El nombre de Jesús significa Salvador. ¡Católicos! Venid, pues, a postraros ante la cuna del Niño Dios, a fin de comenzar el año bajo la dulce influencia de la esperanza. Hace una semana que la tierra se conmovió a su nacimiento; hoy recibe su nombre y proclama su misión. En el año que acaba de finar el dolor ha pesado sobre vuestras cabezas; pues bien, corred a oír esta palabra de Jesucristo, vengo a salvaros, y os retiraréis consolados. Cuando el agua santa es vertida sobre vuestra frente, recibís el bautismo de salud, el Sacramento de la primera esperanza: la Religión os recuerda estas ideas consoladoras, y comienza cada año de nuestra vida por la esperanza.

¿Y cuál es esa promesa de salud, esa buena nueva que la Iglesia os trasmite? Se dirige a cada uno de vosotros, al mundo, a toda la sociedad. Para vosotros es la luz que brillará delante de vuestros pasos, el apoyo que os sostendrá en las penas de la vida, el consuelo que enjugará vuestras lágrimas, el perdón en el arrepentimiento, la grandeza del hombre, la inmortalidad de su alma, el triunfo del justo. Para la sociedad, es un orden social nuevo, una nueva civilización, un mundo nuevo en vez del antiguo mundo que se va como un viejo consumido de disolución; es el triunfo de la libertad en las leyes, la consagración de lo bello en las artes, en suma, la humanidad entera regenerada así en el individuo como en la generalidad.

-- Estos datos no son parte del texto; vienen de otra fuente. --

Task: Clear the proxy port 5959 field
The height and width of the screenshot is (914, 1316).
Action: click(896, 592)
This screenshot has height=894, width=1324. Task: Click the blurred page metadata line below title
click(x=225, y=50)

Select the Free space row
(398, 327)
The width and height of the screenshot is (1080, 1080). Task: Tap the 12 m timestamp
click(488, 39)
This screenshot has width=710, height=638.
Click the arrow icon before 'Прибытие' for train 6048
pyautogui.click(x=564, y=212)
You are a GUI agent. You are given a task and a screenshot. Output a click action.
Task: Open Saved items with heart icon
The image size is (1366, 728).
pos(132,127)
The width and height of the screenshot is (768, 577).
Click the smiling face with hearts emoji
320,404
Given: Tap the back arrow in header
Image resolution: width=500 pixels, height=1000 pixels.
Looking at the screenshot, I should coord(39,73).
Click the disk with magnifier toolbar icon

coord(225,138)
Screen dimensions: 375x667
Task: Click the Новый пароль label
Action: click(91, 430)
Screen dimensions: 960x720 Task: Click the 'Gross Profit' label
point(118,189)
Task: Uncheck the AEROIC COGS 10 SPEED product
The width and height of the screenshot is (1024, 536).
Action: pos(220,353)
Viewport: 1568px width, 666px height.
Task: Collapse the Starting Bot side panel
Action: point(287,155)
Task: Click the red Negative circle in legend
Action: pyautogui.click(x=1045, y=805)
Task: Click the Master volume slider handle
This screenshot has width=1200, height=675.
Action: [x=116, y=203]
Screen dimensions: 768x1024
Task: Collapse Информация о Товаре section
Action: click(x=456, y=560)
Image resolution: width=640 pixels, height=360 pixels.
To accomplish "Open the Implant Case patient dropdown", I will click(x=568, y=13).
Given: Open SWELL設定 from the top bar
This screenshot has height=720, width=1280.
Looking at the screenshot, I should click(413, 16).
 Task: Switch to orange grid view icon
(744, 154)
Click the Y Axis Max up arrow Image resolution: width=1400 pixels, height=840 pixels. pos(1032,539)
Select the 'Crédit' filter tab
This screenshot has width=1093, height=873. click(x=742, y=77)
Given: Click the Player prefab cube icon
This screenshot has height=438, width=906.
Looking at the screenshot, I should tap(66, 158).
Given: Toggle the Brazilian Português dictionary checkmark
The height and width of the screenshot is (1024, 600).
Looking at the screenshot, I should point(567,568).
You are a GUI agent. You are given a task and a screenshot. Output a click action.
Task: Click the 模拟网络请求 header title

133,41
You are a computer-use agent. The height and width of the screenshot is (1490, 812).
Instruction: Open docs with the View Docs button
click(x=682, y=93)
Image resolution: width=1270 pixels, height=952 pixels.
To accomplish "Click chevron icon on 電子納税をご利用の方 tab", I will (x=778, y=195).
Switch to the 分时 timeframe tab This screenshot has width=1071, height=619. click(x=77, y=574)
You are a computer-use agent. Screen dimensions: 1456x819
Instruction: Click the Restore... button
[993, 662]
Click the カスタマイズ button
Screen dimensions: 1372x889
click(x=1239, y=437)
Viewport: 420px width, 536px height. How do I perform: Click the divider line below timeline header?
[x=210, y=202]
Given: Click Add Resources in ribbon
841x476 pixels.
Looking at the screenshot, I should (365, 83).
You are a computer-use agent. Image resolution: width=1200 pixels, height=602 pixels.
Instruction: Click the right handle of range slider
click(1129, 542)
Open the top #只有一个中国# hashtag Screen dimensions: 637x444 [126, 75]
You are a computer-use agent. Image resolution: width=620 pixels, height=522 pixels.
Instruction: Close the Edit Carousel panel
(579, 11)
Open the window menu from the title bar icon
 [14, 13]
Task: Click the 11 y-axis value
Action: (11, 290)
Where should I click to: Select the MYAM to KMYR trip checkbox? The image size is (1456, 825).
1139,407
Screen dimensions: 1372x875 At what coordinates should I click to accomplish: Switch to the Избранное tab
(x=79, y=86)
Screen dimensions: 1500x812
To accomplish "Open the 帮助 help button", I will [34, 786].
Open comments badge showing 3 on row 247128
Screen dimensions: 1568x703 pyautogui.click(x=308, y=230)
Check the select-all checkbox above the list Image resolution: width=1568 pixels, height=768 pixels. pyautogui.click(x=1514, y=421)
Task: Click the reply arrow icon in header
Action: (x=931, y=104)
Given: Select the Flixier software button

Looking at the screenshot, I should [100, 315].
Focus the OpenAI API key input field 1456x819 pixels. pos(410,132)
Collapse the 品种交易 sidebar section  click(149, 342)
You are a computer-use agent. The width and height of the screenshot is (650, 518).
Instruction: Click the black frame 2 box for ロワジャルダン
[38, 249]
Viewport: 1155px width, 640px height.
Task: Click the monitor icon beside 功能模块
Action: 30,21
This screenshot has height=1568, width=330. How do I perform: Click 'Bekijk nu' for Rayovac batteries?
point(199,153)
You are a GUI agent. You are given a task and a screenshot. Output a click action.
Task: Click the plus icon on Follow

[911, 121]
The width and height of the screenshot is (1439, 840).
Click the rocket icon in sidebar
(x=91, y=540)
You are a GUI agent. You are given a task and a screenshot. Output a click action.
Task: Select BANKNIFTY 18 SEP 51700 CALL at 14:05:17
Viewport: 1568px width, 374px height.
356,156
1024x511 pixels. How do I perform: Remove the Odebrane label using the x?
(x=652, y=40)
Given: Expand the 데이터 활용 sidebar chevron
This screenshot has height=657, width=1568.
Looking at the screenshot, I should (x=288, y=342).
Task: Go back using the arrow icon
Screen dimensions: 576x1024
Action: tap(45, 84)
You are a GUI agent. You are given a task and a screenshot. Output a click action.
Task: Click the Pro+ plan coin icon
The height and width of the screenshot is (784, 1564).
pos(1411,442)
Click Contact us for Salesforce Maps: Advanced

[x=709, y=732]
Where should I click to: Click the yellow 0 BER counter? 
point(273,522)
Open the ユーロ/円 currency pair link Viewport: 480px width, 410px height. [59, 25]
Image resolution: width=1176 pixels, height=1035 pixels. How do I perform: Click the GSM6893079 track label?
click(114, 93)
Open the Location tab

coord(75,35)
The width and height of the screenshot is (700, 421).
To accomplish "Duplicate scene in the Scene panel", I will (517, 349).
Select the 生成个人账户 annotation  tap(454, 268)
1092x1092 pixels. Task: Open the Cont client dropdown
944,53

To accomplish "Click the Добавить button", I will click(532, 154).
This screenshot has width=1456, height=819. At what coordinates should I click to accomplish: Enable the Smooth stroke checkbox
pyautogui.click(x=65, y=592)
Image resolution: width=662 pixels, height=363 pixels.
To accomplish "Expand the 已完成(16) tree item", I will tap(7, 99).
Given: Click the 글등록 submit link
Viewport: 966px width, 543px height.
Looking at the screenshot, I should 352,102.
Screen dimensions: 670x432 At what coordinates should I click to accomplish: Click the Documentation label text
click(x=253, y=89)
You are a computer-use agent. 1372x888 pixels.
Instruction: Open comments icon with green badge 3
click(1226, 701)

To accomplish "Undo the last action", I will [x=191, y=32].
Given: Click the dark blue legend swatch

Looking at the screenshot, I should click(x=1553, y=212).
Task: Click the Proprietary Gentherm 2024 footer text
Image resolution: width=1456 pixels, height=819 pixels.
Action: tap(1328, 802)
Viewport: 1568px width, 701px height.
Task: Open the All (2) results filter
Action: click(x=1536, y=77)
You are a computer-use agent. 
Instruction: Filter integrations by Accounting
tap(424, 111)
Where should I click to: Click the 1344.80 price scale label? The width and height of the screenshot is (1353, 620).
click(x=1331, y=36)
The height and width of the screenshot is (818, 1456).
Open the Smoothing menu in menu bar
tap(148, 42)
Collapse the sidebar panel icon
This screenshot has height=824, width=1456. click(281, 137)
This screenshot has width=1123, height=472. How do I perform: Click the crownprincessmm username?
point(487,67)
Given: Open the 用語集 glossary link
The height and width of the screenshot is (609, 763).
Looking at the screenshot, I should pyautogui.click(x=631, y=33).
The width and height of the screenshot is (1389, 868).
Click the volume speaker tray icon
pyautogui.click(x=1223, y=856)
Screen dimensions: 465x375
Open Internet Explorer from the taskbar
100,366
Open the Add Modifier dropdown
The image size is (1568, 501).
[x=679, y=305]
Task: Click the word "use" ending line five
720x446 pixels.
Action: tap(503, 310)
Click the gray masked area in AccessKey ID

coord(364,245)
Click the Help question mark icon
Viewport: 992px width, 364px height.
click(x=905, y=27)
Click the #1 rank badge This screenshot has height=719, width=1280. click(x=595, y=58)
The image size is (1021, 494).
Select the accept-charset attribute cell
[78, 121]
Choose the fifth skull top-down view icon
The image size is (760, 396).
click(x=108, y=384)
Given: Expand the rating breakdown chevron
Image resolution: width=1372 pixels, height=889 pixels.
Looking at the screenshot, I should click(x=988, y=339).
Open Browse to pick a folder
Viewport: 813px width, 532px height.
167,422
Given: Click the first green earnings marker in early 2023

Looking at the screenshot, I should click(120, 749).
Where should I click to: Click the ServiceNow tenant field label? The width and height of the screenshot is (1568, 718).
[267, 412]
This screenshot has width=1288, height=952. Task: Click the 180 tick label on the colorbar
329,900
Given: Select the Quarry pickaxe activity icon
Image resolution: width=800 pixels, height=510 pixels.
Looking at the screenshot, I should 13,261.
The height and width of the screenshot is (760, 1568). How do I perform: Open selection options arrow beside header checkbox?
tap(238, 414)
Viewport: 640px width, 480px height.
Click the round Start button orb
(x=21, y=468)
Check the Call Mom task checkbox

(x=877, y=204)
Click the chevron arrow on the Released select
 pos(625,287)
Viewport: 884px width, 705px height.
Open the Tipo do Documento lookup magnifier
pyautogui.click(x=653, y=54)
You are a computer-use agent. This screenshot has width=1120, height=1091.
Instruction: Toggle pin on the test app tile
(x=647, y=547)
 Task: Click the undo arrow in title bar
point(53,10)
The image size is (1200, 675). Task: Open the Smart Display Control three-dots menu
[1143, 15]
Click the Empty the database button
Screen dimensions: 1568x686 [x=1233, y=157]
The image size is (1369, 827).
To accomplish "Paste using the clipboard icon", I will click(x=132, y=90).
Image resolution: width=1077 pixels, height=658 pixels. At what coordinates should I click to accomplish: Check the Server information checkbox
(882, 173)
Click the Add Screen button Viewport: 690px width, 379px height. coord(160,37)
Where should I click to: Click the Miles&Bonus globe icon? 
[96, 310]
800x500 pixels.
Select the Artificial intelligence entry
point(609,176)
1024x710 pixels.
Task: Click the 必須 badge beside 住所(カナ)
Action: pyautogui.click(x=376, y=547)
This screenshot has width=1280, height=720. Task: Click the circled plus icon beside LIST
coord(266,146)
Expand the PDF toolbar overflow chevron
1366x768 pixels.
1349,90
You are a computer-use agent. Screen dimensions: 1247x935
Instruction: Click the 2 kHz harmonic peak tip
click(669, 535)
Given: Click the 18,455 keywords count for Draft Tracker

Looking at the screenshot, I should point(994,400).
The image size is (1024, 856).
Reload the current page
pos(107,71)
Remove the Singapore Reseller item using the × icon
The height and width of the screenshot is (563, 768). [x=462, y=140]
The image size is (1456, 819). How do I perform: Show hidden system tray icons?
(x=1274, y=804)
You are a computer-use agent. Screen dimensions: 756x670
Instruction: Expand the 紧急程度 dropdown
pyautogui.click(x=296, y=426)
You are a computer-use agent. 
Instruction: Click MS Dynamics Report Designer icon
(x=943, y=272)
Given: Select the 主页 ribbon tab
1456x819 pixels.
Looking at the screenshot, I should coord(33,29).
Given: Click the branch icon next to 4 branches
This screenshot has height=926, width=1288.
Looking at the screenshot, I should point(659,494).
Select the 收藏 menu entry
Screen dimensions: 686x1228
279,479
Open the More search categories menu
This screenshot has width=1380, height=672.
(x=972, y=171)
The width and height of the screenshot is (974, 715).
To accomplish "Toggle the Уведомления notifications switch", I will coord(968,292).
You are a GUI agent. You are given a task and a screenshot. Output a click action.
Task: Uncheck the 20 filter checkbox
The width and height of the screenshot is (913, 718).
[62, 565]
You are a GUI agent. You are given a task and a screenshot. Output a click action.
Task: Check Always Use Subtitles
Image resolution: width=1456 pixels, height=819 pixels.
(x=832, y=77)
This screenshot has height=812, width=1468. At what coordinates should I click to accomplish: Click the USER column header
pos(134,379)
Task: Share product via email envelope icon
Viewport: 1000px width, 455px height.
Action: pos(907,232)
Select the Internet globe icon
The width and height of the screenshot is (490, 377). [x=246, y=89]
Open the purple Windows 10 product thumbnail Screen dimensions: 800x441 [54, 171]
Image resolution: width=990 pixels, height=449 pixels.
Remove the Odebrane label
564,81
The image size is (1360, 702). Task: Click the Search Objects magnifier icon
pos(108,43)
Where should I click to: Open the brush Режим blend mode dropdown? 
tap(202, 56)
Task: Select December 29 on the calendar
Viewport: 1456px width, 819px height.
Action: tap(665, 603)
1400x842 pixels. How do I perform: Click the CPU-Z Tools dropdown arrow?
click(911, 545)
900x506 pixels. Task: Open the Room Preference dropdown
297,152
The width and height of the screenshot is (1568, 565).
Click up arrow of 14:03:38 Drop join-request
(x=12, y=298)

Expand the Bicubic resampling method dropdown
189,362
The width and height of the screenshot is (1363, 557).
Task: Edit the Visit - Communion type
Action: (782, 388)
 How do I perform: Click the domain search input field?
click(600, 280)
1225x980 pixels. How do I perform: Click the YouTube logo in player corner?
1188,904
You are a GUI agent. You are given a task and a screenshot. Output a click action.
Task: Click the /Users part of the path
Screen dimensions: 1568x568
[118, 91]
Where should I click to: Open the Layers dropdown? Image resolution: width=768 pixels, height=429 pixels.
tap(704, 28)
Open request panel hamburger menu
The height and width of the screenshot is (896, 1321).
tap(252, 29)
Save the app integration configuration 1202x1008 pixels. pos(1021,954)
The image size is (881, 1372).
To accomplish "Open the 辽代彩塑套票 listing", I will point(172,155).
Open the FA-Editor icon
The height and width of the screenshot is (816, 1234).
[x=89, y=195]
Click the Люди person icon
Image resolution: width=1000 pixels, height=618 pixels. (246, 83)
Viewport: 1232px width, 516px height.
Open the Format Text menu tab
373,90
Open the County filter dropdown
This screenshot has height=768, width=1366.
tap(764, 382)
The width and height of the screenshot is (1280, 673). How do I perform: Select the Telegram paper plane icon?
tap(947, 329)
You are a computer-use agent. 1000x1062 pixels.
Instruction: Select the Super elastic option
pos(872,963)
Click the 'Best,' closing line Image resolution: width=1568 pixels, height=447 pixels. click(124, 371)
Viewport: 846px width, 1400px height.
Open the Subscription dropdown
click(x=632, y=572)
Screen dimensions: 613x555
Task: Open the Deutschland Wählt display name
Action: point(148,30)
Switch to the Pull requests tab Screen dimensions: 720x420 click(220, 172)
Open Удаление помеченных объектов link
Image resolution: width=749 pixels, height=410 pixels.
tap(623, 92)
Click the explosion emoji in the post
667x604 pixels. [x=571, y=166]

Hace diez y ocho siglos que esta palabra: «vengo a salvaros», pronunciada en un rinconcito del mundo, mudó la faz de la tierra, y cada año se renueva esta promesa de salud, para que en la triste peregrinación de esta vida no desfallezca nuestro corazón. Tal es el objeto de todas las ceremonias de la Iglesia, y de todas las fiestas del catolicismo. Mostrándonos hoy al Hijo del Hombre sometiéndose a la circuncisión como el último de los hebreos, la Religión nos da una grande e imponente lección de humildad, al mismo tiempo que con sus promesas de inmortalidad levanta la grandeza de nuestro ser. Así es el hombre: pequeño y grande juntamente, toca al cielo y a la tierra, está cargado con el peso de los anatemas de un Dios, y cubierto con la sangre de Jesucristo, rebelde y justificado, maldición y gloria. ¡Católicos! Regocijémonos, pues, con la Iglesia, y saludemos con alegría ese nombre de Jesús, ante el cual, como dice el Apóstol, se dobla toda rodilla en los cielos, en la tierra, y en los infiernos. La festividad del nombre de Jesús es la fiesta de Dios, del hombre y de la sociedad. Hoy se cierra un año que nos separa del que precede, ¿cuánto tiempo? Nadie lo sabe. Por entre todos esos años que tan rápidamente se deslizan, el hombre avanza, inquieto siempre y penando, rompiendo hoy lo que ayer adoraba, sin encontrar nunca nada que pueda satisfacerle, y llenar esa copa de felicidad que acerca a sus labios. Pero más allá de esta gran miseria que se llama vida, al cabo de esta árida carrera, está el Cielo, y en él encontraremos la calma, el reposo y bienandanza sin fin.